Musée des Beaux-Arts

 

 

Les Dieux comme les Hommes
Gravures rhénanes du XVIe siècle

Un choix de Jean Louis Schefer dans les collections du Cabinet des Estampes et des Dessins de Strasbourg


Sebald Beham, Adam et Eve chassés du Paradis, 1543

 

 

La présente exposition participe du désir de révéler les trésors scellés du Cabinet des Estampes et des Dessins de Strasbourg. L'opportunité de mettre au jour Les Riches heures de ce lieu devenu confidentiel, s'est offerte lorsque les Musées de Strasbourg ont proposé à l'écrivain, essayiste et philosophe Jean Louis Schefer de venir explorer ce creuset et lui ont donné carte blanche pour y sélectionner un ensemble de gravures.

Ce choix sera présenté au Palais Rohan, dans une salle du Musée des Beaux-Arts.

Partant des seules uvres, et sans a priori, Jean Louis Schefer a réuni plus de 100 estampes et 1 dessin, pièces exceptionnelles souvent inédites, émanant pour la plupart d'artistes germaniques qui avaient trouvé leur voie grâce à Dürer, ou en dehors de lui.

D'emblée, en effet, les maîtres attendus tels Dürer, Cranach et Baldung Grien ont été écartés, pour laisser la parole aux graveurs, sinon inconnus du moins fort méconnus du public. Tous, cependant, présentent la caractéristique d'avoir su capter, principalement grâce aux uvres de Dürer, les apports innovants de la Renaissance italienne. Ainsi Albrecht Altdorfer, Heinrich Aldegrever, Lucas de Leyde, viennent côtoyer les frères Barthel et Sebald Beham, Georg Pencz, dits "les petits maîtres", en raison de leur prédilection pour le format réduit de leurs gravures,
ou encore Virgil Solis, Augustin Hirschvogel, Jacob Binck, Martin Treu.

+---+

Tâche brève 1:
Pour chacune des affirmations suivantes, indiquez si elle concorde avec la présentation de l'exposition. Répondez par oui ou par non et citez textuellement les mots qui en décident.
(a) Jean Louis Schefer a retenu plus d'une centaine d'estampes.
(b) Dürer compte parmi les maîtres dont les gravures ont été sélectionnées.
(c) Le choix de gravures sera présenté au Palais Rohan.
Tâche brève 2: Réécrivez le passage de la présentation de l'exposition qui commence aux mots « Sebald Beham, Adam » et s'arrête après « ensemble de gravures. », en remplaçant « l'écrivain » par « l'auteur ».

Matériel fourni:
+---+

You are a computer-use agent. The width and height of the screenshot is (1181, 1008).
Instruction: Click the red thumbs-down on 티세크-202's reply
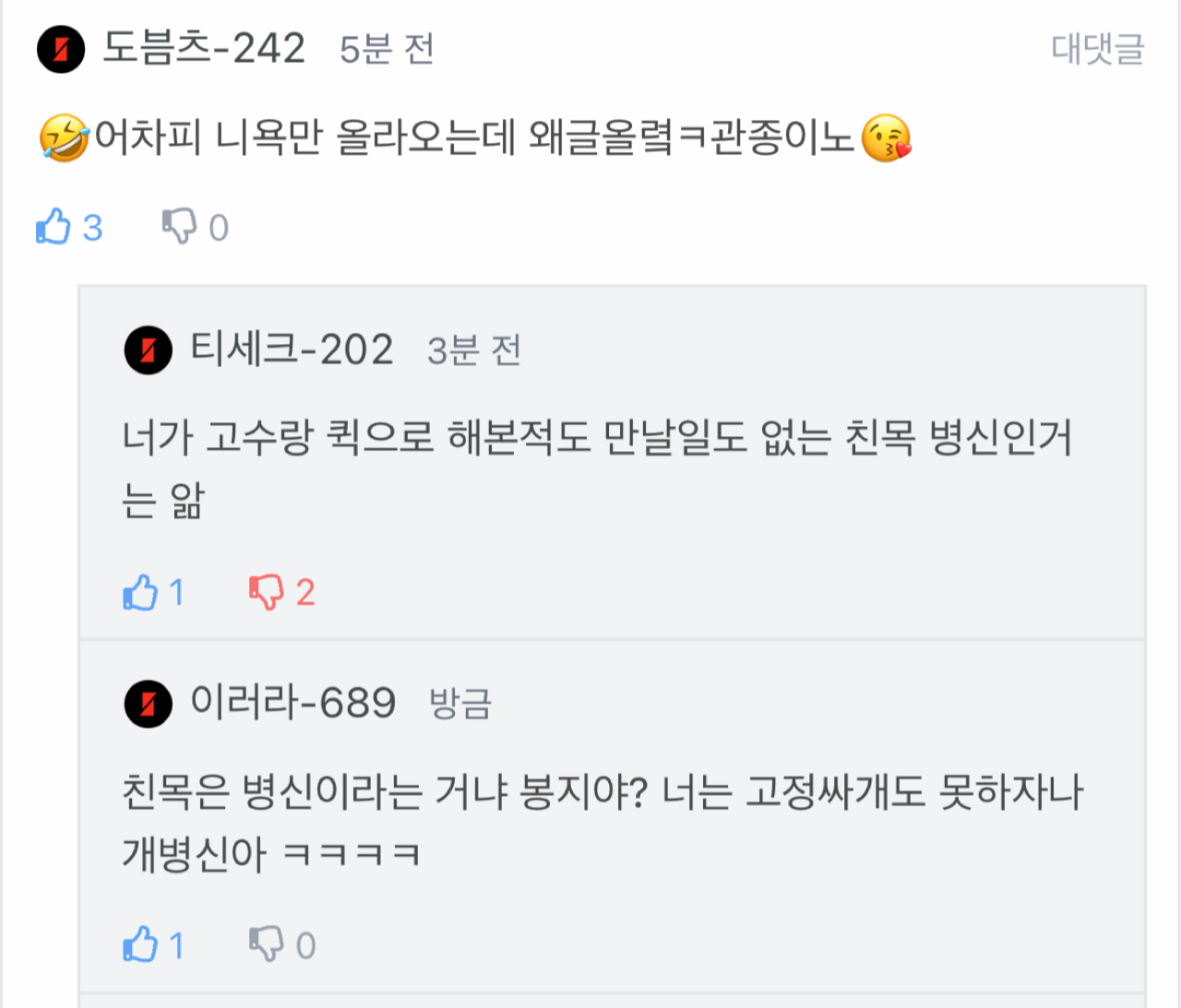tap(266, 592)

+---+

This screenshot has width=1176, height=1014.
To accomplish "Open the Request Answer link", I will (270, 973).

+---+

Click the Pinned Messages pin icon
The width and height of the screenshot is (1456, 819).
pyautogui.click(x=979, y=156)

+---+

Réponse complète 1:
(a) Oui : « Jean Louis Schefer a réuni plus de 100 estampes et 1 dessin ».
(b) Non : « les maîtres attendus tels Dürer, Cranach et Baldung Grien ont été écartés ».
(c) Oui : « Ce choix sera présenté au Palais Rohan, dans une salle du Musée des Beaux-Arts. »

Réponse complète 2:
Sebald Beham, Adam et Eve chassés du Paradis, 1543

 

 

La présente exposition participe du désir de révéler les trésors scellés du Cabinet des Estampes et des Dessins de Strasbourg. L'opportunité de mettre au jour Les Riches heures de ce lieu devenu confidentiel, s'est offerte lorsque les Musées de Strasbourg ont proposé à l'auteur, essayiste et philosophe Jean Louis Schefer de venir explorer ce creuset et lui ont donné carte blanche pour y sélectionner un ensemble de gravures.